Christmas Eve service at my home church in Richmond, VA

I spend a lot of time thinking about churches. As a pastor, I guess this isn’t all that surprising. But still, I really like thinking about church strategy, church trends, church health, church planting, church theology, and church discipleship. I like visiting church buildings, too. Almost everywhere I go in the world, I try to spend time in local places of worship. I have had the privilege of worshiping in house churches, praying quietly in grand cathedrals, absorbing the pulsating bass of modern worship in a concert venue, and joining hands with brothers and sisters in church plants meeting in school cafeterias.

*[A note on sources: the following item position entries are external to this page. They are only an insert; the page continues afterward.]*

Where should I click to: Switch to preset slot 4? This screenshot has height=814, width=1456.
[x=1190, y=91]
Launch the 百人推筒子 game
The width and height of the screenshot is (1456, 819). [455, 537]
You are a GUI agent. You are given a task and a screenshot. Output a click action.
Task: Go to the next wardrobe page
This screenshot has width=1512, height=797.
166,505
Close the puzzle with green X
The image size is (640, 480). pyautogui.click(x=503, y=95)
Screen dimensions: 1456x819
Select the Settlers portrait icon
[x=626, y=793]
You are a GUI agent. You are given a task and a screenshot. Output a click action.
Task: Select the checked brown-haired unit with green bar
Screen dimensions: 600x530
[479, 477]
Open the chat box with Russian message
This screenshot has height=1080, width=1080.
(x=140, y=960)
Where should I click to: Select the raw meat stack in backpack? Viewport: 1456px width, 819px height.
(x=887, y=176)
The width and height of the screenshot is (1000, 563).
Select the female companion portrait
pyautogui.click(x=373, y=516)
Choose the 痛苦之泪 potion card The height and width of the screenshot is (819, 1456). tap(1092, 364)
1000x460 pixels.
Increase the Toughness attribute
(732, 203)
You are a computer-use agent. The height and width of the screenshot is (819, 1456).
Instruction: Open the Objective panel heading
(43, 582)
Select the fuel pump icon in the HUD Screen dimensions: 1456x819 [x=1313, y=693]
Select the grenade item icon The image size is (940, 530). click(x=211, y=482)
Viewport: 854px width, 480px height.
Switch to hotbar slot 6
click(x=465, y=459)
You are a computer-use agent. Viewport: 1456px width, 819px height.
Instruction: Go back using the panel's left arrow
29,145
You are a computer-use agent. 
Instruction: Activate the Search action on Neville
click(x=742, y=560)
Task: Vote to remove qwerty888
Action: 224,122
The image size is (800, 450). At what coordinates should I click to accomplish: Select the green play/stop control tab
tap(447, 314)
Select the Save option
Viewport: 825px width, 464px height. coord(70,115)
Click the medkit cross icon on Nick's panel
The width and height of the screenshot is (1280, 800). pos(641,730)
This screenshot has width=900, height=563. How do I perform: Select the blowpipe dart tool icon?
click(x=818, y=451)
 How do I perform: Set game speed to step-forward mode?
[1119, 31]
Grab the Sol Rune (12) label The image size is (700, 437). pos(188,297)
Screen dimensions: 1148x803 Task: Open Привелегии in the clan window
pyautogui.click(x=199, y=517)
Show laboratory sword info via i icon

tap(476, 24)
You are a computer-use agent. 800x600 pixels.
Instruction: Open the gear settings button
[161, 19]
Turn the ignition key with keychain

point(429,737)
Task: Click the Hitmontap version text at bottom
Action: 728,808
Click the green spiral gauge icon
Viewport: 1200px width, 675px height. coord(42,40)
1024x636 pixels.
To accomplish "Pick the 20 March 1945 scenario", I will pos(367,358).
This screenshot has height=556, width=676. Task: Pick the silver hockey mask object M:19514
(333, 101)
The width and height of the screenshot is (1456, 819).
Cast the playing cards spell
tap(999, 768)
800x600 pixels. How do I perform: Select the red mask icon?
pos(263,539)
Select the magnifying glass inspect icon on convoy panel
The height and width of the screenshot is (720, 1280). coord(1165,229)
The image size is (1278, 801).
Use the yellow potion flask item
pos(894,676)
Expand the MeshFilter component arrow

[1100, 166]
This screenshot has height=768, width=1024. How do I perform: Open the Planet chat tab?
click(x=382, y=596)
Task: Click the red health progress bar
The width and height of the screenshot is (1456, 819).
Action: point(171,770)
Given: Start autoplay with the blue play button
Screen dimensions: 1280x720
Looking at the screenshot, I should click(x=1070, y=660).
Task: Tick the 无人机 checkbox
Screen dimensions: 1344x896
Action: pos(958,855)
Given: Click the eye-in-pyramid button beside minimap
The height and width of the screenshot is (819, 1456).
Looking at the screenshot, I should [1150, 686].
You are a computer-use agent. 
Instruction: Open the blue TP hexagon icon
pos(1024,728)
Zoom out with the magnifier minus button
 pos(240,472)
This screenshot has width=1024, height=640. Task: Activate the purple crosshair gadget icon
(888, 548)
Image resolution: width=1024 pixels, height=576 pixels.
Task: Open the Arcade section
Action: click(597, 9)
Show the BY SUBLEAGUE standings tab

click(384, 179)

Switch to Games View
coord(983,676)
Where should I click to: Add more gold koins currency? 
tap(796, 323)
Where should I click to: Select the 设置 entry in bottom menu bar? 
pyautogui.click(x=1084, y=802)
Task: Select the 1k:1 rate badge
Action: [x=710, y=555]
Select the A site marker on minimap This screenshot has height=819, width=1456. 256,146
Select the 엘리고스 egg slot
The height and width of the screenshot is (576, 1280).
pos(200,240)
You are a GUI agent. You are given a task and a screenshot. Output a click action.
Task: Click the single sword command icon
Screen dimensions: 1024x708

I love the church. Sure, I have strong theological and doctrinal convictions. Sure, I have stylistic preferences in worship. But within the bounds of what I’d consider the major, non-negotiable tenets of biblical, historic Christian faith, there is a lot of diversity to be had and enjoyed.

At times, though, the church gets me riled up in anger or cast down in sadness. The church – a faith family chosen by God to be a force of his grace and redemption in this world – sometimes falls far short of her purpose. She has sometimes lost her way under the leadership of men who use religion as a means of attaining power and control, hurting and abusing others in Jesus’ name. Her assets of money, buildings, and monuments could often have been better invested in serving the poor and marginalized. She has shown herself gullible to business ideas and success schemes in an effort to attract and entertain. She has sometimes preached a “gospel” of moralistic and even political ideals instead of the true, liberating gospel of Jesus and the kingdom. In our modern age and in the generations before us, she has shown herself faulty. Clearly, there will always be a need for the prophetic call to deep repentance and a humble orthodoxy.

But I still love the church. This is my adopted family. This family is quirky but irreplaceable, sinful, but being sanctified. Jesus died for the church, the “bride” for whom he is preparing a great wedding feast.

Sometimes when I’m in church – whether sitting on the rug in a house church or on a centuries-old pew in a cathedral – my heart fills with wonder and awe. I get to be part of this. This is a global movement and little old me is among those who by the insane privilege of Jesus’ blood am a full, participating member. And when I sing, I’m joining my voice with a chorus of sinners-now-saints who will one day be all in the same place, singing and worshiping before the throne of God. I can’t wait.